#### Dataset excerpts ####
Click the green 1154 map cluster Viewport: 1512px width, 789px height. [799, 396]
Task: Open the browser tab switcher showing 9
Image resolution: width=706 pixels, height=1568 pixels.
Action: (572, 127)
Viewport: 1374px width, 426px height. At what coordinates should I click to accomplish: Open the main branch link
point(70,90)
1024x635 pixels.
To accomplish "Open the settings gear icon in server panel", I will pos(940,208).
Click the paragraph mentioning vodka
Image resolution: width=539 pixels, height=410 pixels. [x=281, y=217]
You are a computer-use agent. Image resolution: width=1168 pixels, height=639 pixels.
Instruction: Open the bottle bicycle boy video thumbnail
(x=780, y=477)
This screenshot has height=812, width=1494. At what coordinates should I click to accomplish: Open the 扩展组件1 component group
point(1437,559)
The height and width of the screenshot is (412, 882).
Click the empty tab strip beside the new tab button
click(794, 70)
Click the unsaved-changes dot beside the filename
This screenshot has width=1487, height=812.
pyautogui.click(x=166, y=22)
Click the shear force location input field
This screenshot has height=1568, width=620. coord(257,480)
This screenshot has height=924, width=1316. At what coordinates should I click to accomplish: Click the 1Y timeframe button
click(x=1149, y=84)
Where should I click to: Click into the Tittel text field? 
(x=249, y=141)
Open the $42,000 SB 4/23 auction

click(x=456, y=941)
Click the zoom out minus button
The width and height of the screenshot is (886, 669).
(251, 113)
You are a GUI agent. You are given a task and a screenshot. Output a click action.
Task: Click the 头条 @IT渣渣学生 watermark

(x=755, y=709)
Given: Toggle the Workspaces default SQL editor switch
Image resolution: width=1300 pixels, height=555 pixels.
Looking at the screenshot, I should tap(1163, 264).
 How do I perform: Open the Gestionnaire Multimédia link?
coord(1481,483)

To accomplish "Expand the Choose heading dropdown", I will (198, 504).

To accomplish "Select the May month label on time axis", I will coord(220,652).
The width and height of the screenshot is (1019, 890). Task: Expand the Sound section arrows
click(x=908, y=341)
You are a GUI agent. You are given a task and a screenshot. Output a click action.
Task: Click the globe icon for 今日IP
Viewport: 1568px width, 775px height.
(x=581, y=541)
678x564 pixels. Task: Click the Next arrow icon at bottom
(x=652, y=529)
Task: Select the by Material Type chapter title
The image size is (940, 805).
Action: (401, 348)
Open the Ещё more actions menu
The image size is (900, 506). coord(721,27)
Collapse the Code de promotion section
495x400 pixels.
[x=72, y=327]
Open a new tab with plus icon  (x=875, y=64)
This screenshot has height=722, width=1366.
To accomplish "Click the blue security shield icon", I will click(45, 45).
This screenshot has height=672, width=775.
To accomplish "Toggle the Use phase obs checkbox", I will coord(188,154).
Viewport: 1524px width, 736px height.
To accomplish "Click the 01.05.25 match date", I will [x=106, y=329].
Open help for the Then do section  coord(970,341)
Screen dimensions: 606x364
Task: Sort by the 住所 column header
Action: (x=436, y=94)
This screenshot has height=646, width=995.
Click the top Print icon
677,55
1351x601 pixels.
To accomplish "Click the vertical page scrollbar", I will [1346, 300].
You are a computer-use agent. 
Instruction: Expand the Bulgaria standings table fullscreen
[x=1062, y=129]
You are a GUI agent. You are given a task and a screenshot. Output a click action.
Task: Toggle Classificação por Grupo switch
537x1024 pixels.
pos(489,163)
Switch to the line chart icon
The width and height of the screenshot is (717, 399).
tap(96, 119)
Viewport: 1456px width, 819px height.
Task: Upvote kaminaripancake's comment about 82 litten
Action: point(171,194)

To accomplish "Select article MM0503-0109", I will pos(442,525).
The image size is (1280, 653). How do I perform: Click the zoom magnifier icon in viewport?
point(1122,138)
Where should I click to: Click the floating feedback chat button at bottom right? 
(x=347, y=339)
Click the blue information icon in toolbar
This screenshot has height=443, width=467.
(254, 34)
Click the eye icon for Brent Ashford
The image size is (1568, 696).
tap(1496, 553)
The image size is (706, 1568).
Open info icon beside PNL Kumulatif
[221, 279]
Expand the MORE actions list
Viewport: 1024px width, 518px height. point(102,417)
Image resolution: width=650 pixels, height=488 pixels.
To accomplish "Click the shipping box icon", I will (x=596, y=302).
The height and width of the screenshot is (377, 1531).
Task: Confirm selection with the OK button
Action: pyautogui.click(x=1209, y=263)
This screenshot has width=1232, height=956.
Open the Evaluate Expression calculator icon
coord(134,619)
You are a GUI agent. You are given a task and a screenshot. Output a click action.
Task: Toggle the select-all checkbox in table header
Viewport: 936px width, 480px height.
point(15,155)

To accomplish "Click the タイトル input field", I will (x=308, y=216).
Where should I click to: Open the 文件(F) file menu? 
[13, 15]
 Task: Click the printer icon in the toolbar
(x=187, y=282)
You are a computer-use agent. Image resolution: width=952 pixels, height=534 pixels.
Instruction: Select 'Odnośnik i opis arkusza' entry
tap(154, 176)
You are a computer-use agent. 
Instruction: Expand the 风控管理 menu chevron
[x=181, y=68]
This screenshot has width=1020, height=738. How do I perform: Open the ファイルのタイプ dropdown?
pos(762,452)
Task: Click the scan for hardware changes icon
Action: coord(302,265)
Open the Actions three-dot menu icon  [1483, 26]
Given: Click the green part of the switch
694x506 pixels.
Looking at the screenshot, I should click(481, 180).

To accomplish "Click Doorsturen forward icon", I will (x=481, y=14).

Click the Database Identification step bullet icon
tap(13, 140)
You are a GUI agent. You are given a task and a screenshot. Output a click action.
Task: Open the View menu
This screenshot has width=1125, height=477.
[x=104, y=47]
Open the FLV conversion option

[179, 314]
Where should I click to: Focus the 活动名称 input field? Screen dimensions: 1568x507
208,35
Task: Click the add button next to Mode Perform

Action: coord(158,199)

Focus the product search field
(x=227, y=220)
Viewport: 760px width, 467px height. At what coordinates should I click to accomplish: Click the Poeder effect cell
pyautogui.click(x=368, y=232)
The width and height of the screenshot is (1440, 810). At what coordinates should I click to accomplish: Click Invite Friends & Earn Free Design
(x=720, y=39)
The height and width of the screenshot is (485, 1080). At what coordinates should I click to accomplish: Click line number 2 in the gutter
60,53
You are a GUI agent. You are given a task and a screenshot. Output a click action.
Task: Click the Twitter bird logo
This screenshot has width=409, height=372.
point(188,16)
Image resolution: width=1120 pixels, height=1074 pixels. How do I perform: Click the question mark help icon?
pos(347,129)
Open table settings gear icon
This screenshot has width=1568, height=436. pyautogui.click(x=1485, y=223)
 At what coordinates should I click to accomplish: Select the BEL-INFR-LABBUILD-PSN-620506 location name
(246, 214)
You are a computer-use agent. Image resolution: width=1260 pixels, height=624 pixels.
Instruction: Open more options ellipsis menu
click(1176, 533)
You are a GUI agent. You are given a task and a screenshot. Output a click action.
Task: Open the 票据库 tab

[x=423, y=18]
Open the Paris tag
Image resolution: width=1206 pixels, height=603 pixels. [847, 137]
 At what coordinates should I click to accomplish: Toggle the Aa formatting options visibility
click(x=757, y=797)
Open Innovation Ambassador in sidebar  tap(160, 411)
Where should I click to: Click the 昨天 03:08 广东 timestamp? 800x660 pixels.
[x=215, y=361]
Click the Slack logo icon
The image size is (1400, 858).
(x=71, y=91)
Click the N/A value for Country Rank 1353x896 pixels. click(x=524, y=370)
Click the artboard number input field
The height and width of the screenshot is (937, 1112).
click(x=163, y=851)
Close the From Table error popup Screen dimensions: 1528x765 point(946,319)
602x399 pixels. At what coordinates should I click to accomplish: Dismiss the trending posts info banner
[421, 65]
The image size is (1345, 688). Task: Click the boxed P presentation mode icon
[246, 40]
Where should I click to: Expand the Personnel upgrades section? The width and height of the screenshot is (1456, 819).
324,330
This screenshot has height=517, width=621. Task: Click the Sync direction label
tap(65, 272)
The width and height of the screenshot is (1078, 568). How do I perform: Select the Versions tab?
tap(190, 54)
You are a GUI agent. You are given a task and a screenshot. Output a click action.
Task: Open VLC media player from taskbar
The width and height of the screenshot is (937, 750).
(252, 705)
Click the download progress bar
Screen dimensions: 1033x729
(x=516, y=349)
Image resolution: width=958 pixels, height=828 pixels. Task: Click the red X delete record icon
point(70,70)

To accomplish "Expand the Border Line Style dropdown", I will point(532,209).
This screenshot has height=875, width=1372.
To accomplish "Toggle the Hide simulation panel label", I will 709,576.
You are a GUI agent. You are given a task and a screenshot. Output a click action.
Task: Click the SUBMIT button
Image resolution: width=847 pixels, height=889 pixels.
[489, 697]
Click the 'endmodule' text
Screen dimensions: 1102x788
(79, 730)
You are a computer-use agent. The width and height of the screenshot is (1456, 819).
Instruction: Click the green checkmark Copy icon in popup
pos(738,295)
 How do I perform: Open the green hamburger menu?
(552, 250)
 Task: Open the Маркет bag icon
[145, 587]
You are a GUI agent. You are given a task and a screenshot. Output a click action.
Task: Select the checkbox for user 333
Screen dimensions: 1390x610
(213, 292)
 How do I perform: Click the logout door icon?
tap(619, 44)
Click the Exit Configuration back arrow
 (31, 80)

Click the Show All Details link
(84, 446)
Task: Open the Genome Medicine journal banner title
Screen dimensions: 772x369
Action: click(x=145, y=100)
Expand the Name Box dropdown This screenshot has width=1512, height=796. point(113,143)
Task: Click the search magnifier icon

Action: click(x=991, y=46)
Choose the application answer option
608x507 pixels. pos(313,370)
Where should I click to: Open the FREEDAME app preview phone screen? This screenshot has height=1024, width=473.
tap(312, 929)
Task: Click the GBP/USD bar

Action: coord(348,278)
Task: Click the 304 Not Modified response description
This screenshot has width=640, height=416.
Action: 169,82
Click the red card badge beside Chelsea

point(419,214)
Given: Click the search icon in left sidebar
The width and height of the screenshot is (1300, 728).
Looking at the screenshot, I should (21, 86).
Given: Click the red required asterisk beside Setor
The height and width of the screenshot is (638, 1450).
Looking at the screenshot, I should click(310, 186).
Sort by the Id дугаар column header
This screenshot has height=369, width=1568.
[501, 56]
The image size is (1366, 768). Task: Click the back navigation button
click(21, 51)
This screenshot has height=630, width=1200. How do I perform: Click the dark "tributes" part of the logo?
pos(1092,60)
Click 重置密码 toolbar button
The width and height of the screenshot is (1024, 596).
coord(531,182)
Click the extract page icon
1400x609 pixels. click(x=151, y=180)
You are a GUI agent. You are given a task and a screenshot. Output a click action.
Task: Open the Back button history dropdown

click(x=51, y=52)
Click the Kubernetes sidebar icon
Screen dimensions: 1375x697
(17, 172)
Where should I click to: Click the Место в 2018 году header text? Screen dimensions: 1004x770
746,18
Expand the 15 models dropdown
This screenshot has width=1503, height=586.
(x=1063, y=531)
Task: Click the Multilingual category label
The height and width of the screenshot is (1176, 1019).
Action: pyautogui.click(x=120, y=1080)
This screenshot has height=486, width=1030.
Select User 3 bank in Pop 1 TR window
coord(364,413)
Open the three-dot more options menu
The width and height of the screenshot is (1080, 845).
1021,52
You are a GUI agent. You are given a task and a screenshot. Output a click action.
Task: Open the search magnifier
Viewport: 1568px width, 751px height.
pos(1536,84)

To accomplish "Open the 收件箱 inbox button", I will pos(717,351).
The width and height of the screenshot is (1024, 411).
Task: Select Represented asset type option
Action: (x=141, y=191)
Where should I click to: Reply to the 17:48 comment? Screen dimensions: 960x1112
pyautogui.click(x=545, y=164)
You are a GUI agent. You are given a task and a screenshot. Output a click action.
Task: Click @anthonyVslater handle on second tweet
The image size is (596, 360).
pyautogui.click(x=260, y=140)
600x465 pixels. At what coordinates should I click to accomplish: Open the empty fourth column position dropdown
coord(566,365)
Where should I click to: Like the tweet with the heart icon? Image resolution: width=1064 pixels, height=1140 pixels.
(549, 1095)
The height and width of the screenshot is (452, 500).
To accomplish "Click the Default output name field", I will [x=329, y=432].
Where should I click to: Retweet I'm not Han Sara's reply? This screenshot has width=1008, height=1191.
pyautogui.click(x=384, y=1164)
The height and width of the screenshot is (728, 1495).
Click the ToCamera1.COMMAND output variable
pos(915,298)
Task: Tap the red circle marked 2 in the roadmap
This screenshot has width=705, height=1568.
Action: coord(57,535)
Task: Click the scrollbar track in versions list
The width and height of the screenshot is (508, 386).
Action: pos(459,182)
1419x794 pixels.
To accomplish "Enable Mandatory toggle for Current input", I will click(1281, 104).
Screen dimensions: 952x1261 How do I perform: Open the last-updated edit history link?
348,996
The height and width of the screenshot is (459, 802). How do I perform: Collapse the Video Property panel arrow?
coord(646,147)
####
Task brief: Exact duplication is required for the lines above, from the line that contains "Open a new tab" to the line that contains "Click the eye icon for Brent Ashford", inclusive; omit all others.

Written answer:
Open a new tab with plus icon  (x=875, y=64)
This screenshot has height=722, width=1366.
To accomplish "Click the blue security shield icon", I will click(45, 45).
This screenshot has height=672, width=775.
To accomplish "Toggle the Use phase obs checkbox", I will coord(188,154).
Viewport: 1524px width, 736px height.
To accomplish "Click the 01.05.25 match date", I will [x=106, y=329].
Open help for the Then do section  coord(970,341)
Screen dimensions: 606x364
Task: Sort by the 住所 column header
Action: (x=436, y=94)
This screenshot has height=646, width=995.
Click the top Print icon
677,55
1351x601 pixels.
To accomplish "Click the vertical page scrollbar", I will [1346, 300].
You are a computer-use agent. 
Instruction: Expand the Bulgaria standings table fullscreen
[x=1062, y=129]
You are a GUI agent. You are given a task and a screenshot. Output a click action.
Task: Toggle Classificação por Grupo switch
537x1024 pixels.
pos(489,163)
Switch to the line chart icon
The width and height of the screenshot is (717, 399).
tap(96, 119)
Viewport: 1456px width, 819px height.
Task: Upvote kaminaripancake's comment about 82 litten
Action: point(171,194)

To accomplish "Select article MM0503-0109", I will pos(442,525).
The image size is (1280, 653). How do I perform: Click the zoom magnifier icon in viewport?
point(1122,138)
Where should I click to: Click the floating feedback chat button at bottom right? 
(x=347, y=339)
Click the blue information icon in toolbar
This screenshot has height=443, width=467.
(254, 34)
Click the eye icon for Brent Ashford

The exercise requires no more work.